__Supplied records__
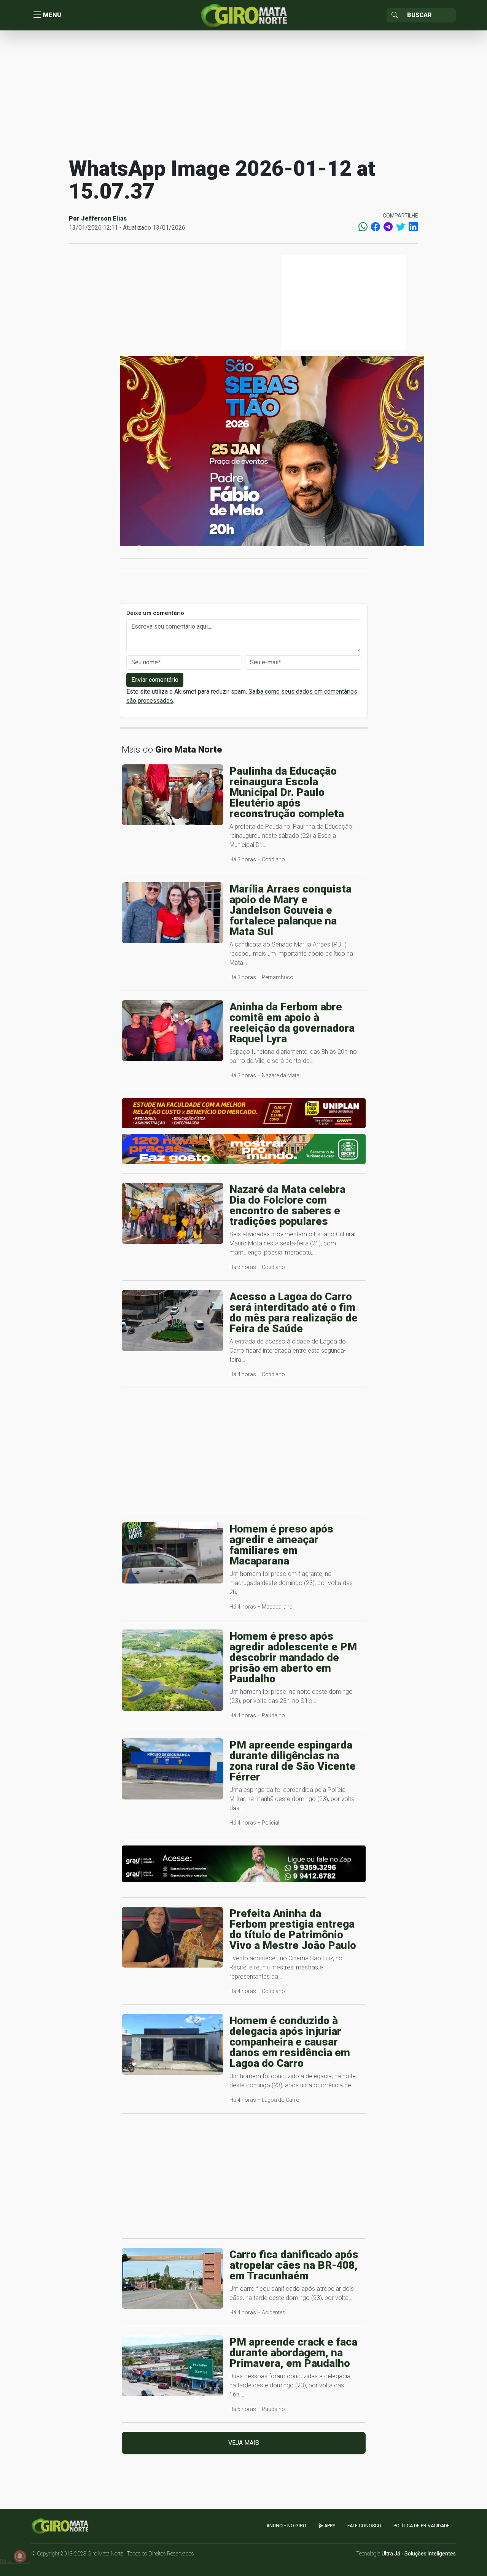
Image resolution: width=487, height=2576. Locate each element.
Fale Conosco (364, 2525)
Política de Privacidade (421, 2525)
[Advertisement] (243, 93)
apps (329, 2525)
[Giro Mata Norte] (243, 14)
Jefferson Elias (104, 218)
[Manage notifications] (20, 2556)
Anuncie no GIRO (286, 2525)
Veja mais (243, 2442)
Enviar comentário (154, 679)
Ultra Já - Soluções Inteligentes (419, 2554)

__Task item__
Exactly as given, transcribe every line of the data, but not its images.

__Result below__
Image resolution: width=487, height=2576. Locate each element.
Fale Conosco (364, 2525)
Política de Privacidade (421, 2525)
[Advertisement] (243, 93)
apps (329, 2525)
[Giro Mata Norte] (243, 14)
Jefferson Elias (104, 218)
[Manage notifications] (20, 2556)
Anuncie no GIRO (286, 2525)
Veja mais (243, 2442)
Enviar comentário (154, 679)
Ultra Já - Soluções Inteligentes (419, 2554)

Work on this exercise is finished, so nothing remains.